I’m still learning Fractal Terrains 3 and I’m a very long way from having a finished world. But it’s never too soon to be thinking about how I’ll export it back to Campaign Cartographer. After all, limitations on how I will be able to export the map could very well influence its creation.
The big issue here is that FT3 is primarily designed to deal with worldwide maps wrapped around a sphere while CC3 deals with flat maps. Flatting a spherical map and displaying it in 2D has always been problematic.
Spherical Maps vs. Planar Maps
FT has the ability to create planar maps (flat maps created on a plane). This would certainly make my life easier. You can change the projection and display this planar map on a sphere but the seam where the two edges meet along the back (as well as the poles) will not come together well unless you spend a great deal of work to manually patch them together. Although this is a viable option, it is not the direction I’m going to go. I want a spherical map that will look good from any angle.
Now that I’ve decided to stick with a spherical map I need to concentrate on how to export it so that it will look good in 2D.

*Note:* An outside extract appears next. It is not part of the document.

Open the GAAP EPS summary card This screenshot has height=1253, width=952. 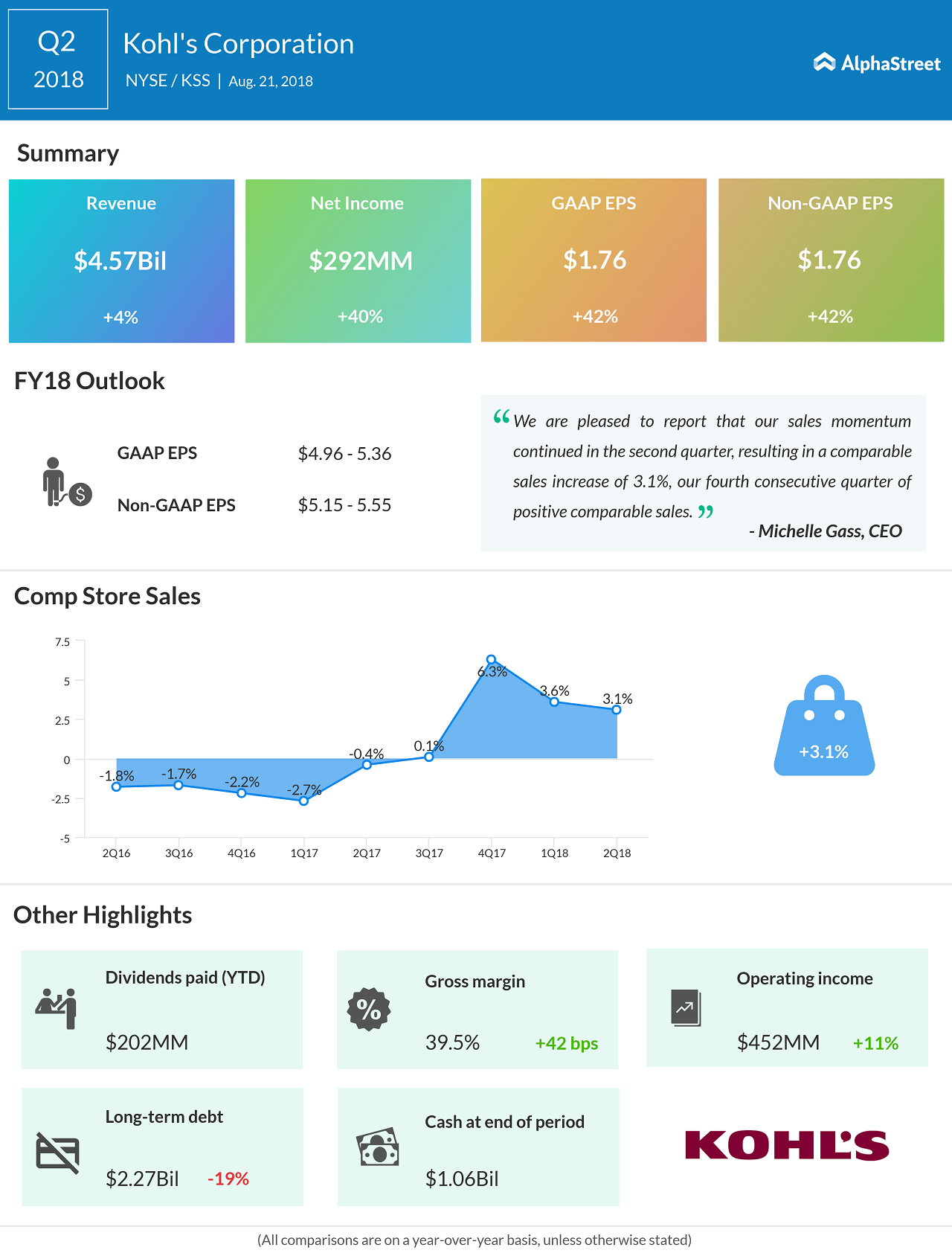(594, 260)
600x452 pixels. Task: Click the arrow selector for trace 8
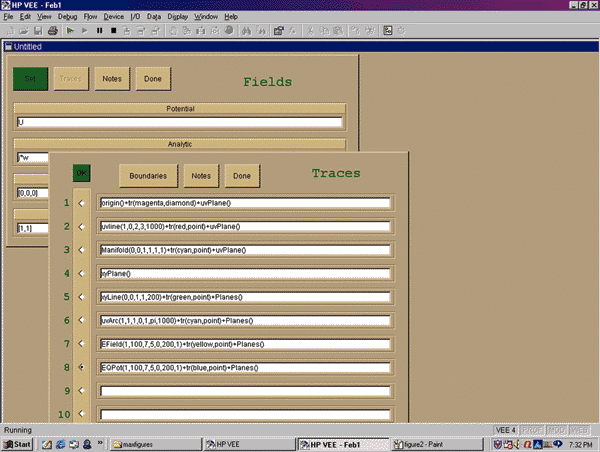pos(82,367)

As always, memory is a huge concern. The highest resolution image FT can export is not nearly high enough to allow you to zoom in to any usable extent. Fortunately, you don’t have to export the map as a single image. FT has an option (File | Export World | Multiple Files) to slice up the map and export separate images of each slice. With this ability, resolution is no longer an issue. This feature is so powerful that it deserves an article all its own. Therefore I won’t say any more about it for now.
Choosing a Projection
Now I need to decide what projection to use when exporting my map. FT supports a great many projections. For viewing the world as a whole I prefer the Orthographic projection. That lets you see the world as a sphere and rotate it as need be. There are two main problems using this type of projection for export. One, half the map is hidden on the back half of the sphere. Two, the map becomes increasingly distorted at the edges.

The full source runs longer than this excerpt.